*Entries provided:*
══════
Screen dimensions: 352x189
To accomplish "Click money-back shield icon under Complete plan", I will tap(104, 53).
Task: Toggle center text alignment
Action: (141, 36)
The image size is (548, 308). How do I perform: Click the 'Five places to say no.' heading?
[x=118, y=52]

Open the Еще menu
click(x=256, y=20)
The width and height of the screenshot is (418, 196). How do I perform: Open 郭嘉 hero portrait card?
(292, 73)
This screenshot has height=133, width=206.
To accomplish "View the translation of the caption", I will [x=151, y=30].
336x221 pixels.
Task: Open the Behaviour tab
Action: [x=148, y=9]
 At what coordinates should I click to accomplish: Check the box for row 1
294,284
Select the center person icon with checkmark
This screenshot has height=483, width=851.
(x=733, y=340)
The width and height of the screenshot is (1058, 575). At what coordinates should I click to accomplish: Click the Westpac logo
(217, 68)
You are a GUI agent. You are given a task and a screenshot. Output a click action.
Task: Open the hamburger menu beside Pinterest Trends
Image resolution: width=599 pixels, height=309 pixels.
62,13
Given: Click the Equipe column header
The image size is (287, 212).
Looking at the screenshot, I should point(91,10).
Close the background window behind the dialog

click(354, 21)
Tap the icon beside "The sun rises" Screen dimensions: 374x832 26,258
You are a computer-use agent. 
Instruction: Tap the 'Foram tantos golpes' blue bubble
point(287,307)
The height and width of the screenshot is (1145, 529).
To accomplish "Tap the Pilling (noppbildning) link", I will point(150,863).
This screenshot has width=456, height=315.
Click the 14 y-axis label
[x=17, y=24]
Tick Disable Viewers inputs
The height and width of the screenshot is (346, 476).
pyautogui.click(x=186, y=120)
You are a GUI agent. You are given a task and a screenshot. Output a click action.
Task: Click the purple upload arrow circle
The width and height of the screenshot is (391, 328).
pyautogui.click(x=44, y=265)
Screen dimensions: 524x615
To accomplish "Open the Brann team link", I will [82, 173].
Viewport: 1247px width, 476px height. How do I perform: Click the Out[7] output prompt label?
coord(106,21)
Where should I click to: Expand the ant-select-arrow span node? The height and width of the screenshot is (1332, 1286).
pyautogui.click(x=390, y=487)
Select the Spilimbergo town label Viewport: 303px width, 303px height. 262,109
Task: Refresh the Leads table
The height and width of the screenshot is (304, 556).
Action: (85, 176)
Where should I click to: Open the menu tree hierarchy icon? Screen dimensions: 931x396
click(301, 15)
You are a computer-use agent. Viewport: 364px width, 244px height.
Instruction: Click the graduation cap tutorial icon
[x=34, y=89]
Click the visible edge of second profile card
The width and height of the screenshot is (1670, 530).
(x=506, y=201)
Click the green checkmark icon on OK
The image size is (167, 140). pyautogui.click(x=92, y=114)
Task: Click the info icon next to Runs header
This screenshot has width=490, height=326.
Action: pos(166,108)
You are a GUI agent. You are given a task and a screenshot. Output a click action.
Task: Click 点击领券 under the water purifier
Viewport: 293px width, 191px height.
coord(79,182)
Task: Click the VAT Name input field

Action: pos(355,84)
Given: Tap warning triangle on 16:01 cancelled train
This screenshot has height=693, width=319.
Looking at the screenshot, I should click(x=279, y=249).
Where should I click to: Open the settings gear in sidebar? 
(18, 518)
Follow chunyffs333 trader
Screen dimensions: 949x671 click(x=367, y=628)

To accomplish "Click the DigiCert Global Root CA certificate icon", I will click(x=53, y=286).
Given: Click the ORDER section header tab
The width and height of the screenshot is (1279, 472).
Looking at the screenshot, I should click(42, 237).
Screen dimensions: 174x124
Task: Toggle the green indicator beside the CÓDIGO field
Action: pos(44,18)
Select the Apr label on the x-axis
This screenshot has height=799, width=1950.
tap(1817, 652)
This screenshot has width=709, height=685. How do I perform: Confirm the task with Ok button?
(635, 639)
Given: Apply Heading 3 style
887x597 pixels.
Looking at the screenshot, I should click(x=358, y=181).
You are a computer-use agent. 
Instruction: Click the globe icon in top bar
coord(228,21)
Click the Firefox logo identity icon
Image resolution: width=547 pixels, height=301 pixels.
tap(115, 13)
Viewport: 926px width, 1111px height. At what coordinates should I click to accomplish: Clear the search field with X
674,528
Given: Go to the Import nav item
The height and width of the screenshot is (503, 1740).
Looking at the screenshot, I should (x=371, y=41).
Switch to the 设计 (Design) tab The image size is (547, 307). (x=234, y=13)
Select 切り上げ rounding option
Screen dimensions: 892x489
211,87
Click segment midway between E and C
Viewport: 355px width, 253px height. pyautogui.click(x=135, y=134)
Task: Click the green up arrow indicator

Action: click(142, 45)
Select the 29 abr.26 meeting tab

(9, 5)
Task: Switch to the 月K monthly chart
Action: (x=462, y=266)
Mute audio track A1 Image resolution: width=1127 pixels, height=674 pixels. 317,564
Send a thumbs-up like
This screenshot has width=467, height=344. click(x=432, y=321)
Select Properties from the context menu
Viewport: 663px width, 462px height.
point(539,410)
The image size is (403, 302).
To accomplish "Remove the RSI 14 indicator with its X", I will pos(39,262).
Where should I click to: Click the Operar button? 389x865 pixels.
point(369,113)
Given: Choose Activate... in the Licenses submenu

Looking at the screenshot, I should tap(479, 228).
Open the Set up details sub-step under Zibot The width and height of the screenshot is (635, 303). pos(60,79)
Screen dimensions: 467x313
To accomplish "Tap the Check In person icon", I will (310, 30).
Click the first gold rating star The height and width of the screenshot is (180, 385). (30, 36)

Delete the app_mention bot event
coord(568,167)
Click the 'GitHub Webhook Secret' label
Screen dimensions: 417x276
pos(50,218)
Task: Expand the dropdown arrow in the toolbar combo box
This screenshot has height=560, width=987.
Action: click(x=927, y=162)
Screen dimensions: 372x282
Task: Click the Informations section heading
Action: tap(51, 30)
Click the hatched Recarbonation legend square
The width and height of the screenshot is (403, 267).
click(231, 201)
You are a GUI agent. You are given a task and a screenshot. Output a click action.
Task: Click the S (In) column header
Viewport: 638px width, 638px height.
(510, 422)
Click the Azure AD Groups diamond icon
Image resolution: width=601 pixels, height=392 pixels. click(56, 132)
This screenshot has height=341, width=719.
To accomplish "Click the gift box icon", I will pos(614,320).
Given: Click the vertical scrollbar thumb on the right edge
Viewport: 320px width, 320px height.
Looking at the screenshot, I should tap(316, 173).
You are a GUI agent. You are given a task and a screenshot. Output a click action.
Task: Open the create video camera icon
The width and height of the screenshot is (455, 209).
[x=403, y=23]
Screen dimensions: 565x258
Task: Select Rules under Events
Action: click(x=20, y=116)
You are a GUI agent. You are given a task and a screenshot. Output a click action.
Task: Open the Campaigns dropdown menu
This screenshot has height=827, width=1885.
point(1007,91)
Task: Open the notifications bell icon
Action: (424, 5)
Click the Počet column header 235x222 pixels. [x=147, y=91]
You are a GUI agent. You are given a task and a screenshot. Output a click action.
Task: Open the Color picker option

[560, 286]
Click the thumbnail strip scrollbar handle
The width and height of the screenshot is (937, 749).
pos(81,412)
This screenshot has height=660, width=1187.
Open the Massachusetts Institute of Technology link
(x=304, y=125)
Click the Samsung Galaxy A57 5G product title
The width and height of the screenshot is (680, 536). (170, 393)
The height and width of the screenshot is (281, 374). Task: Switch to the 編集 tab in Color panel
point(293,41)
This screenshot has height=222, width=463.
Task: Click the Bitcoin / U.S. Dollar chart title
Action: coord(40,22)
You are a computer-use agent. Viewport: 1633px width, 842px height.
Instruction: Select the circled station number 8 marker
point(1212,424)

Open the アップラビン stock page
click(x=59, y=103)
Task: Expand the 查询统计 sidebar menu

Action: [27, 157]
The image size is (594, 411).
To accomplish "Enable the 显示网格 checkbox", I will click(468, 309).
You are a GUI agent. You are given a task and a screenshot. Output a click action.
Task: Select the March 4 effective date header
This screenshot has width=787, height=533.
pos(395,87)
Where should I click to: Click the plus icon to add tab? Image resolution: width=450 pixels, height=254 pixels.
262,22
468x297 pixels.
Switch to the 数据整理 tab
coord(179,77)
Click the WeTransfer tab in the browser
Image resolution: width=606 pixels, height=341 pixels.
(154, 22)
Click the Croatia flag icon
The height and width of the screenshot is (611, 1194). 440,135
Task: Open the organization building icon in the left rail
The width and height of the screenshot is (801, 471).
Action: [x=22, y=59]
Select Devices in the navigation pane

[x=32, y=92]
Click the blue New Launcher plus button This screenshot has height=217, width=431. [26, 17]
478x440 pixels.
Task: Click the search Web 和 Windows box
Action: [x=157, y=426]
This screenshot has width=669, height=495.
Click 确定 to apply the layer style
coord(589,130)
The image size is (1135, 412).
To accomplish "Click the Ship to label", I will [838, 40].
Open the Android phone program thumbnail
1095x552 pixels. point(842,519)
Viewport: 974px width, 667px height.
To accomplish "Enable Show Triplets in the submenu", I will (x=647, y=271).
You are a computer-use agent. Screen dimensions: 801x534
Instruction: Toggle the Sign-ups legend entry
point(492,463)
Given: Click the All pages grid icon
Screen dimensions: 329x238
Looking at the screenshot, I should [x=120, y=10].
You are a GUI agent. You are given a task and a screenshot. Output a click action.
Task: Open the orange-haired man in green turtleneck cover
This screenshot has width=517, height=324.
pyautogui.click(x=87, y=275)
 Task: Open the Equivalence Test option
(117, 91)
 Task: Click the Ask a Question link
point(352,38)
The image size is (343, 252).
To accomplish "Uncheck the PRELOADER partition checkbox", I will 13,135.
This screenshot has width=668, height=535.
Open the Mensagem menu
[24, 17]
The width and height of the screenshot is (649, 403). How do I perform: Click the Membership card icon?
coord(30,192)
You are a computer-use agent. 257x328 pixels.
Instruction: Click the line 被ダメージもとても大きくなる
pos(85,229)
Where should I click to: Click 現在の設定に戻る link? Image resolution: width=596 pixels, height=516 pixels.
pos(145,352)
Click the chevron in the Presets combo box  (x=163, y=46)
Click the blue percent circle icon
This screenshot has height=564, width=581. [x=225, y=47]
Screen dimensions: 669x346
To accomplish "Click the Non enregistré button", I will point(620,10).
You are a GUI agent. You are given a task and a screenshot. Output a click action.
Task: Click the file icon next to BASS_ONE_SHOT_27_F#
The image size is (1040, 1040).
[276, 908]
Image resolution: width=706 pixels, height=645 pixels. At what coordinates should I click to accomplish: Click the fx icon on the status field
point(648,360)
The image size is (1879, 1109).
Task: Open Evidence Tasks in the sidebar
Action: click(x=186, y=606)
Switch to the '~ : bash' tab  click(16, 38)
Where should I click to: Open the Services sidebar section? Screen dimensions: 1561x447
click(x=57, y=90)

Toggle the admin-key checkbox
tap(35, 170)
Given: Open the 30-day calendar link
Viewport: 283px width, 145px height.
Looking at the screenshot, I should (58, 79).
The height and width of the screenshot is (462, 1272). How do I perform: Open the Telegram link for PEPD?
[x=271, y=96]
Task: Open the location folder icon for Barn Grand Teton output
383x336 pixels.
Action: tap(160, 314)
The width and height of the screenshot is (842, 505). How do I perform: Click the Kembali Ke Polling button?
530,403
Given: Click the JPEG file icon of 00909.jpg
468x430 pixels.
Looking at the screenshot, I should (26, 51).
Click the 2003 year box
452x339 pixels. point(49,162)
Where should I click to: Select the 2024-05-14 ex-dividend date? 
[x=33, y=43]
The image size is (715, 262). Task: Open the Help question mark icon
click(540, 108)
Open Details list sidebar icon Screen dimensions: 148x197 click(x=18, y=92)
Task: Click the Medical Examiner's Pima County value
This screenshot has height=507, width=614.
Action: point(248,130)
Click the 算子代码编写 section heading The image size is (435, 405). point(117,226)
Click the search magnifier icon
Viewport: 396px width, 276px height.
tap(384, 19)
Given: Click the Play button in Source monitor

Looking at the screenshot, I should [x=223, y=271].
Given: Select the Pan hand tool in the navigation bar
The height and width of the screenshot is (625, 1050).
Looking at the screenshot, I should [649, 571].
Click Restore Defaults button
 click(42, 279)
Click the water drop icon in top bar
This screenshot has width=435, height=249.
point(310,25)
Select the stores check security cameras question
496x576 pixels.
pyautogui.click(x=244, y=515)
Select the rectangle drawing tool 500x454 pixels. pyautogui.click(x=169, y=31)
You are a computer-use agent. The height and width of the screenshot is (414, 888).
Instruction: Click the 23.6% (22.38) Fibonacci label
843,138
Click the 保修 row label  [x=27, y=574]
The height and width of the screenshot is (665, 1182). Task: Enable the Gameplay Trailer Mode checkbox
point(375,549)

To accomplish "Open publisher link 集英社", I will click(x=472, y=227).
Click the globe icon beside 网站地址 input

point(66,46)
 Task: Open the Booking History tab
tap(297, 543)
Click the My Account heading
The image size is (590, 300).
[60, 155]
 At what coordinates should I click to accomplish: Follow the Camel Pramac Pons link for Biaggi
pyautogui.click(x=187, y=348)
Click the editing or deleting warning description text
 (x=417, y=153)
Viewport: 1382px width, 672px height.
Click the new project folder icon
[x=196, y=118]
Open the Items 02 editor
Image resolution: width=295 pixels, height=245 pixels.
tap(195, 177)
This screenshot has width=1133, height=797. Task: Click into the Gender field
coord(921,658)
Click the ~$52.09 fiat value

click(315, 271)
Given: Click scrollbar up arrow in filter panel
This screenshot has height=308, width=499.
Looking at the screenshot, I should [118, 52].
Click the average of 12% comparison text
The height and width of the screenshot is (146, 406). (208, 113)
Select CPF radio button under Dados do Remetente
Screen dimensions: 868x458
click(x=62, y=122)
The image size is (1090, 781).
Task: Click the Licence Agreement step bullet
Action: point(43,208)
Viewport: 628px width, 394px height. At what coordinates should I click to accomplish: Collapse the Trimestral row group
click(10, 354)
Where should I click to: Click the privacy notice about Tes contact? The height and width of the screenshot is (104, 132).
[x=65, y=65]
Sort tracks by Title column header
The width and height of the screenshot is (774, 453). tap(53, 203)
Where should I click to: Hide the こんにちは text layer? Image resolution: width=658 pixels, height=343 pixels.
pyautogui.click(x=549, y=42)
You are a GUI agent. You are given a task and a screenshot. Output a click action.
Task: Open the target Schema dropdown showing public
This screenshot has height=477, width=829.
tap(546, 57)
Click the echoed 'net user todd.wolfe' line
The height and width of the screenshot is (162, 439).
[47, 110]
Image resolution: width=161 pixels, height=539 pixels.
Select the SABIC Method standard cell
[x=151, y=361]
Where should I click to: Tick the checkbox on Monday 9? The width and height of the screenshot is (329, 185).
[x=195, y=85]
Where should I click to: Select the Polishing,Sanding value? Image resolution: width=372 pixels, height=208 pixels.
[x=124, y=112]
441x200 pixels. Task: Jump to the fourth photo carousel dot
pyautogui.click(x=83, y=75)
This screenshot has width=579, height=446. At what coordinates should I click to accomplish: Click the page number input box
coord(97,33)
══════
Which lines above run from the one containing "Image resolution: width=606" to the one containing "Viewport: 974px width, 667px height."? Give them again exactly, both ends included.

*Your solution:*
Image resolution: width=606 pixels, height=341 pixels.
(154, 22)
Click the Croatia flag icon
The height and width of the screenshot is (611, 1194). 440,135
Task: Open the organization building icon in the left rail
The width and height of the screenshot is (801, 471).
Action: [x=22, y=59]
Select Devices in the navigation pane

[x=32, y=92]
Click the blue New Launcher plus button This screenshot has height=217, width=431. [26, 17]
478x440 pixels.
Task: Click the search Web 和 Windows box
Action: [x=157, y=426]
This screenshot has width=669, height=495.
Click 确定 to apply the layer style
coord(589,130)
The image size is (1135, 412).
To accomplish "Click the Ship to label", I will [838, 40].
Open the Android phone program thumbnail
1095x552 pixels. point(842,519)
Viewport: 974px width, 667px height.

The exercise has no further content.